SET PROBLEM -
Reproduce the part of the material that opens with the line containing "983x384 pixels." and runs through the end of the material, both ends included, and leave out the pictures.
▶
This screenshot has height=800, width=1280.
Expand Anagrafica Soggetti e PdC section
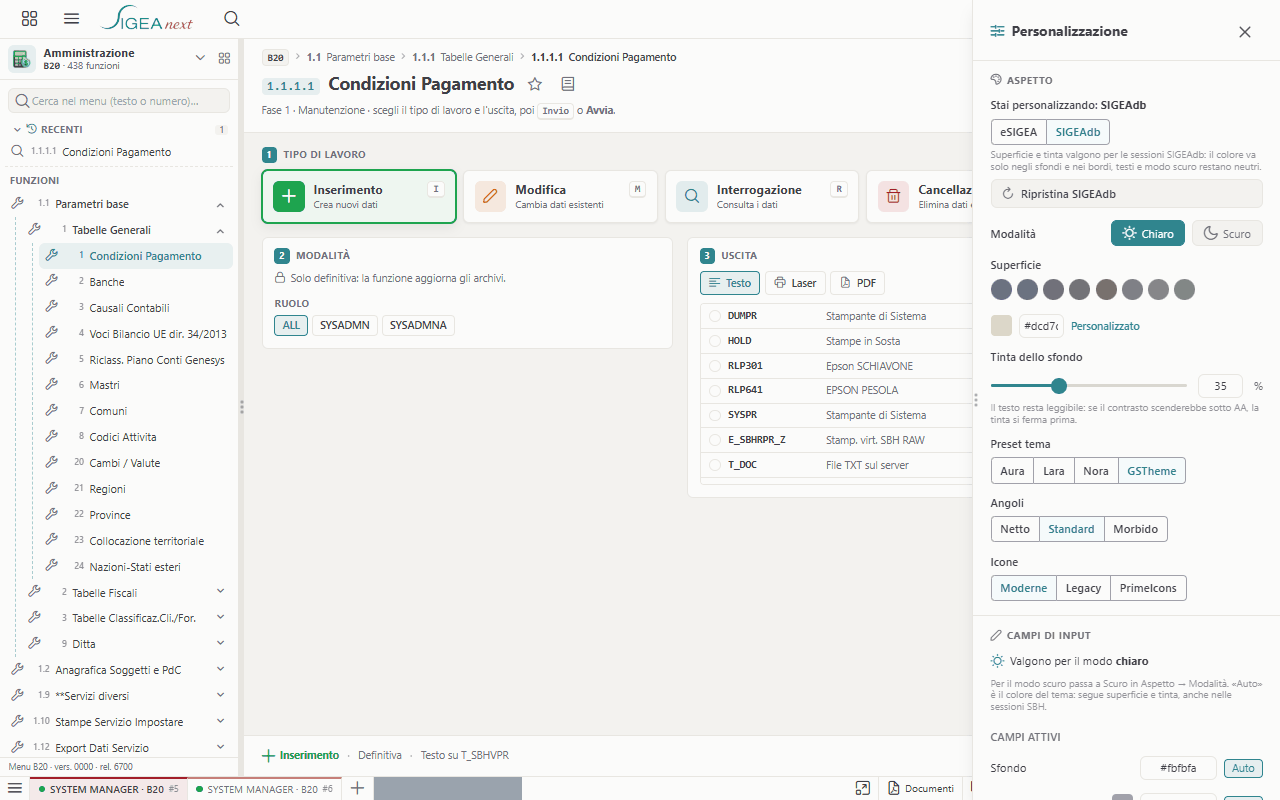pos(220,670)
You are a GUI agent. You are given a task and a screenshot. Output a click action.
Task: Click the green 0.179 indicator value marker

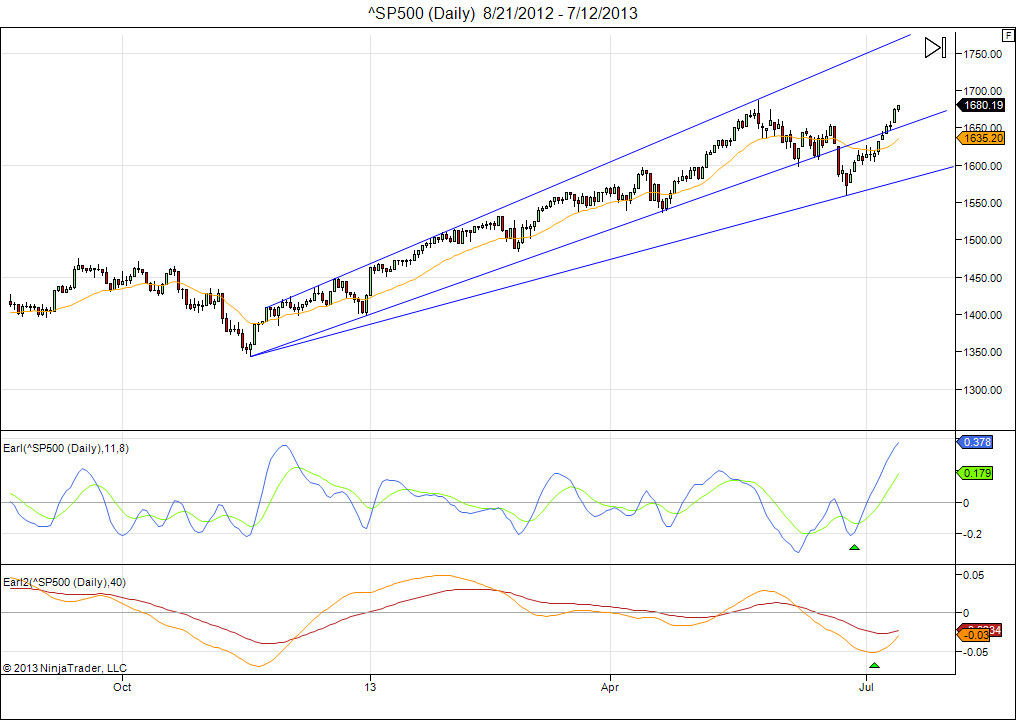(x=976, y=473)
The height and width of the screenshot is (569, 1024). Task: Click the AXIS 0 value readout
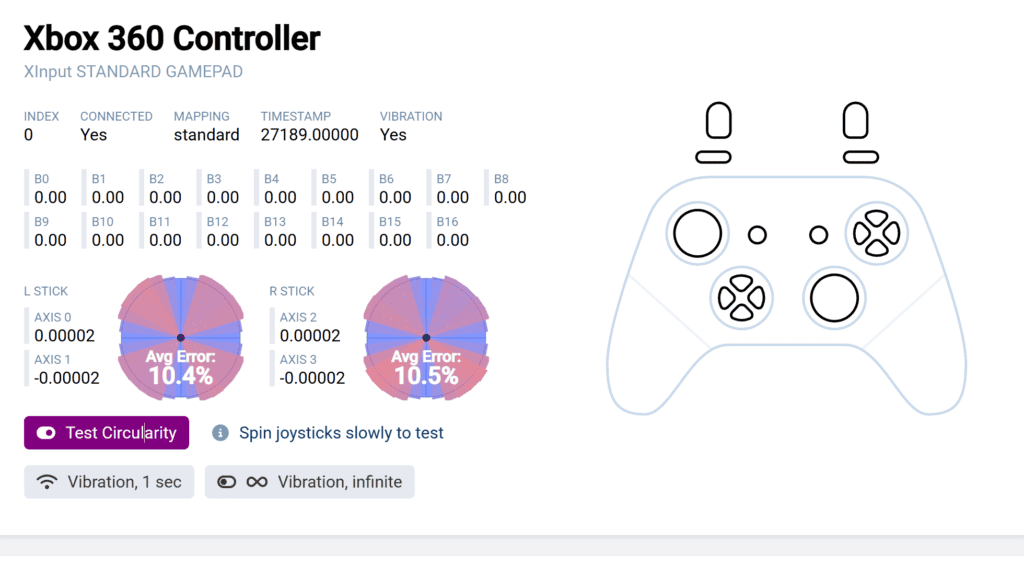64,336

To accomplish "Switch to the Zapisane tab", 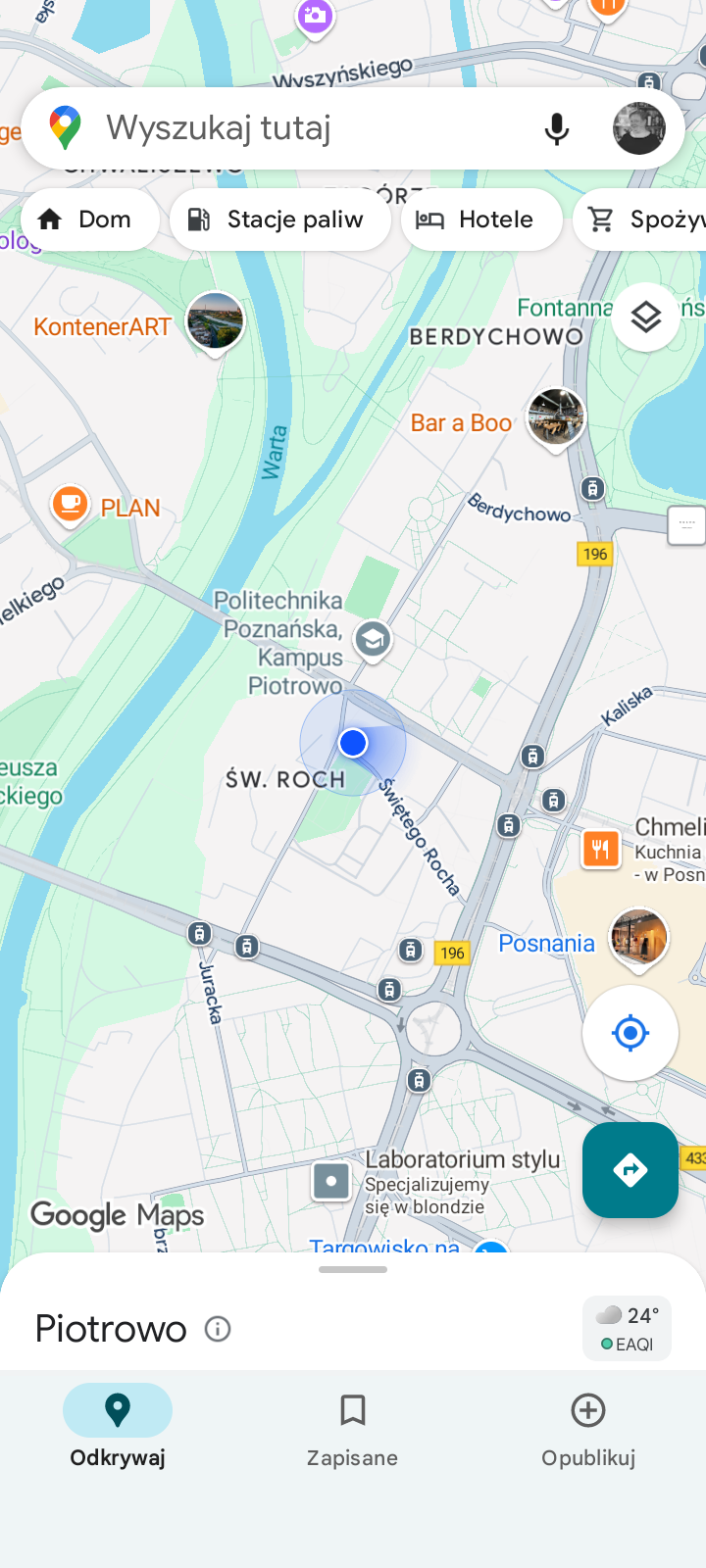I will click(352, 1431).
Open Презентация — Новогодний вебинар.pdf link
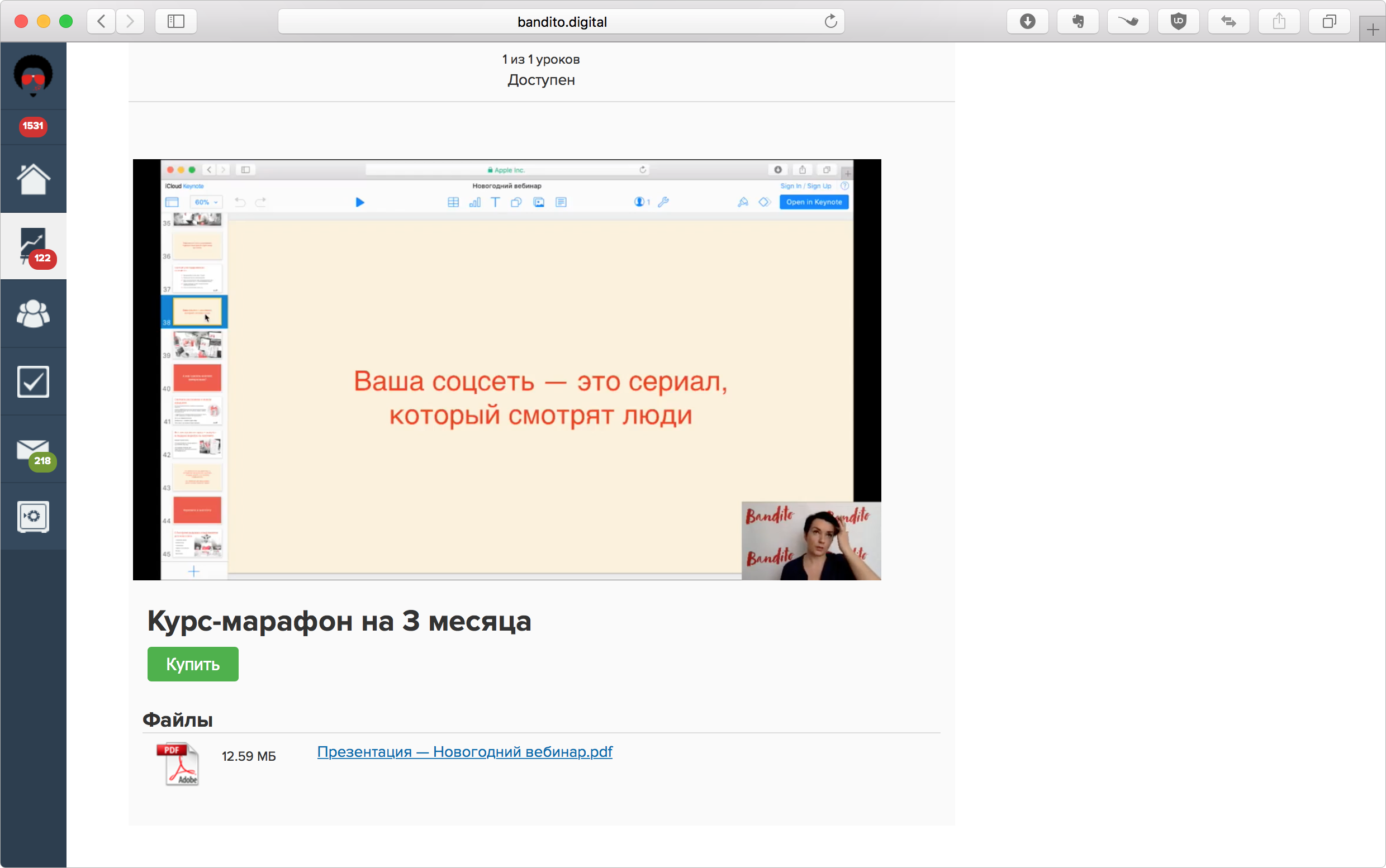 [464, 751]
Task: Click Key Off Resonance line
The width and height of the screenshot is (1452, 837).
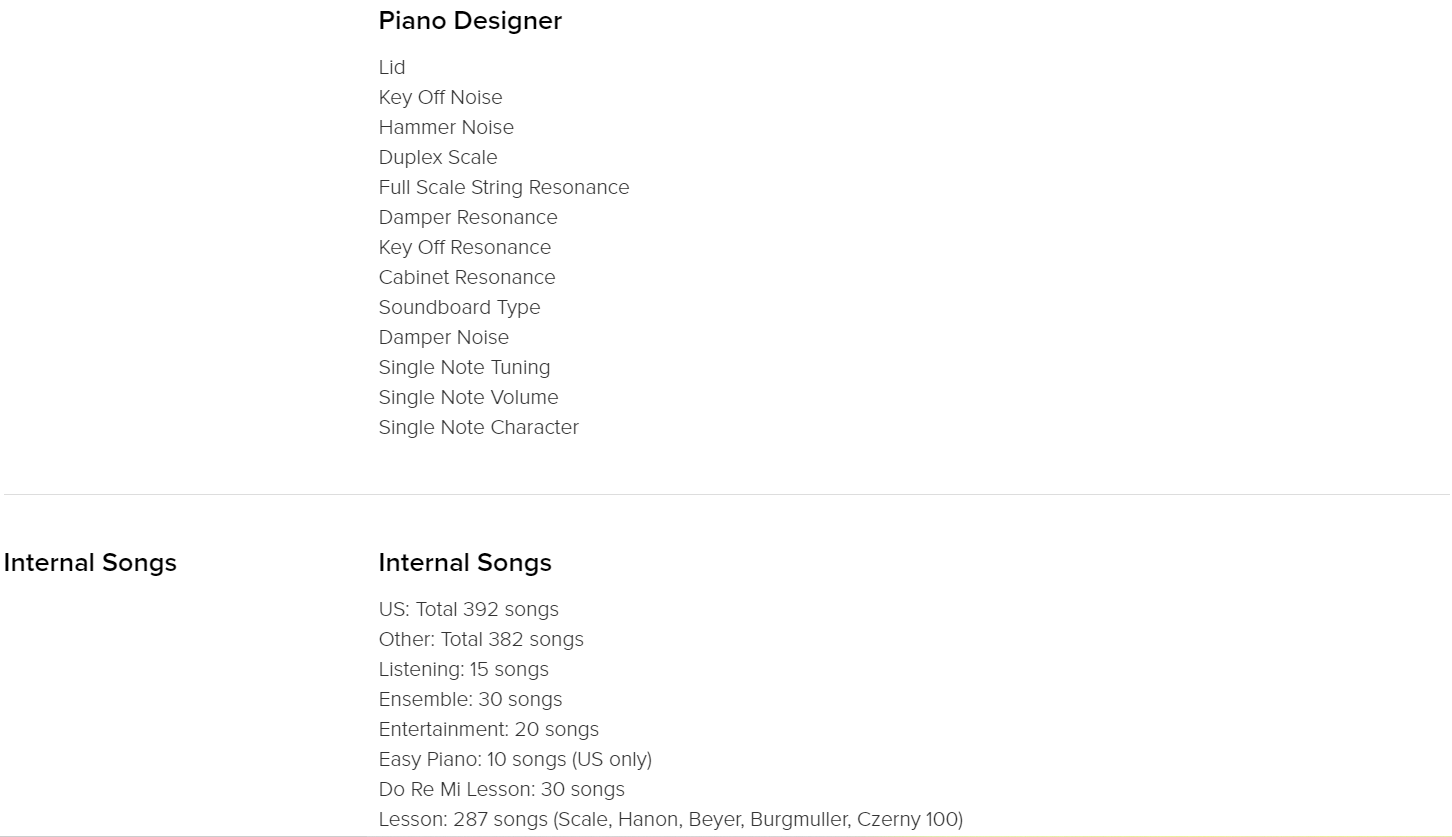Action: tap(465, 247)
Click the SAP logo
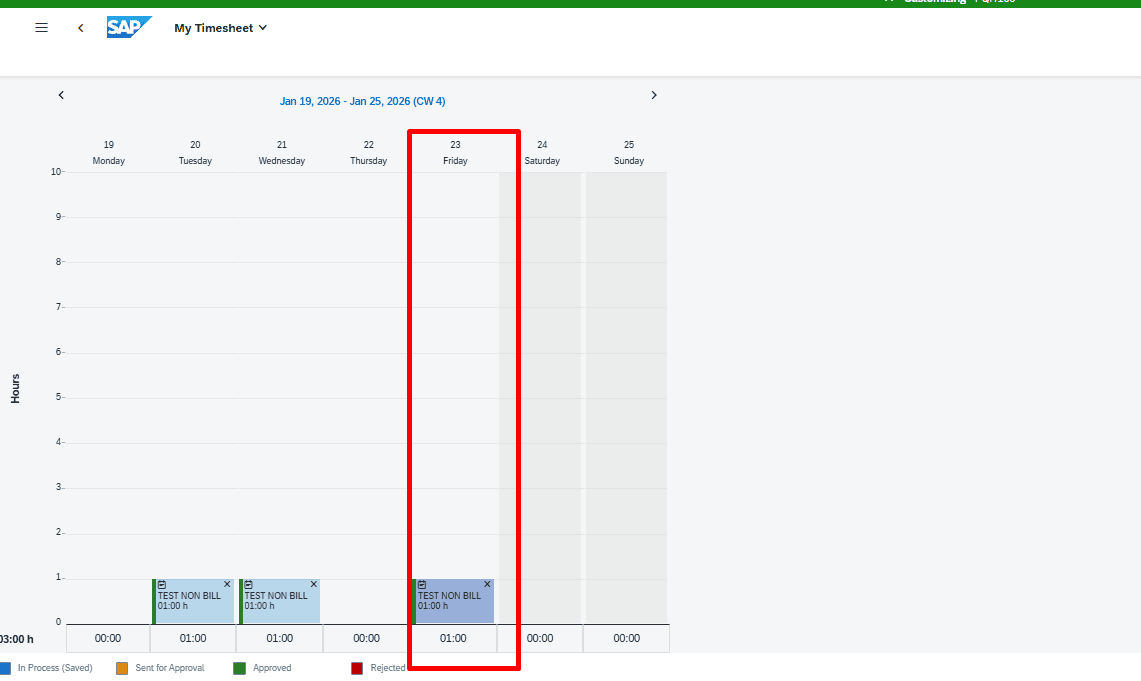 click(x=129, y=27)
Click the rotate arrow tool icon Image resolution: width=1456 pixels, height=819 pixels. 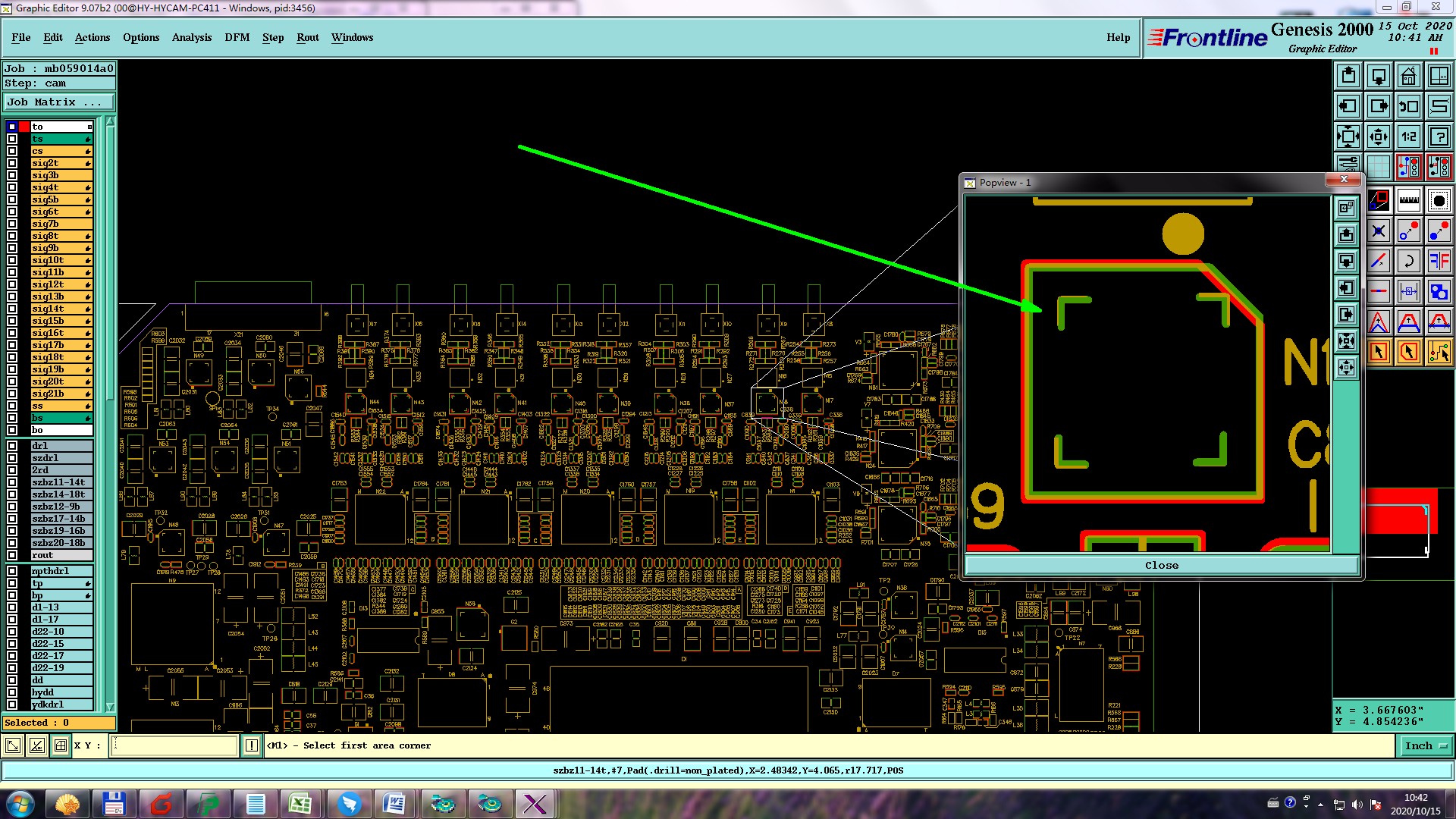1408,262
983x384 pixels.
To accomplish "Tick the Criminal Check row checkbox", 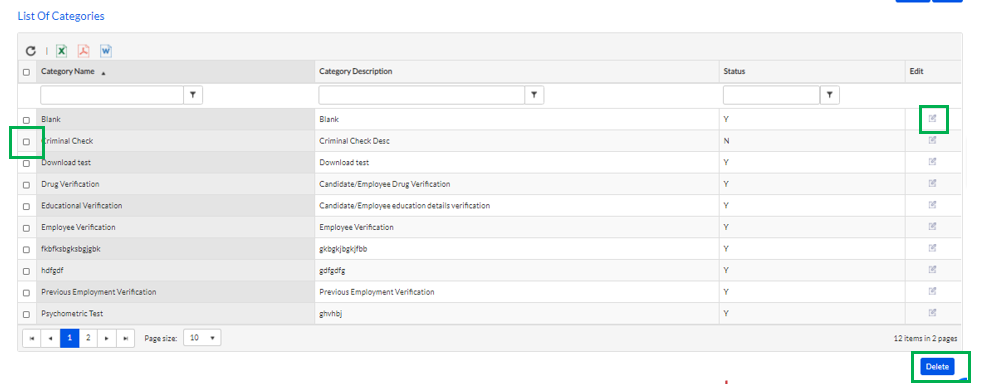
◀
TASK OUTPUT -
983x384 pixels.
To accomplish "Tick the Criminal Check row checkbox", 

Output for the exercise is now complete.